Source: Dissertation Abstracts International, Volume: 79-11(E), Section: B.

Adviser: Corey S. O'Hern.

Although much is known about the experimentally measurable properties of individual proteins, we do not have a solid understanding of the universal properties that control protein structure and stability. The amount of protein crystal structure data has grown exponentially in recent years, providing new datasets of the structures of soluble proteins, transmembrane proteins and protein-protein interactions. Yet much of our current understanding of protein structural properties is based off prior studies using smaller, less accurate datasets.

My work, building on prior protein structural studies, uses the new plethora of protein crystal structure data to develop a deeper understanding of the physical properties of proteins. I focus on using an atomistic model of proteins, involving steric interactions between atoms, to study the packing fraction of protein cores and the placement of amino acid side chains.

This dissertation presents three related computational studies of the properties of protein structures. In the first study, I present an analysis of the packing fraction of protein cores. I show that protein cores are composed of random close packed amino acids. I also show that the same packing fractions can be found for jammed packings of bumpy, non-axisymmetric particles. This result indicates that there is little room for movement of amino acids in the protein core.

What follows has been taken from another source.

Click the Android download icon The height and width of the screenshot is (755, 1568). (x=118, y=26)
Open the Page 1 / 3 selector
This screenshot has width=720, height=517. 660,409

I then take a more detailed look at protein cores to quantify the amount of side chain dihedral angle movement possible in the core. To do this, I apply a hard-sphere model with stereochemical constraints to rotate the side chain dihedral angles in each protein core and predict the collective side chain dihedral angle positions of sets of amino acids. I find that this model is able to predict 90% or more of the side chain dihedral angles in the core within 30° of the crystal structure values, showing that steric interactions dominate side chain placement in protein cores and that there is little room for rearrangement.

Finally, I expand both of these studies to two other protein types: protein-protein interfaces and transmembrane proteins. For both datasets, I investigate the packing fraction and side chain predictability of both core and solvent exposed amino acids. I find that soluble proteins, protein-protein interfaces and transmembrane proteins are all equally packed and that the side chain dihedral angles of amino acids with up to 30% solvent accessibility can be predicted using the hard-sphere plus stereochemical constraints model.

This thesis work challenges the commonly accepted properties of protein structure, in particular that proteins have a high packing fraction similar to crystalline packing of spheres and that transmembrane proteins are fundamentally different from soluble proteins. Future projects based on this work will apply these results to study protein mutations and to design new protein-protein interfaces.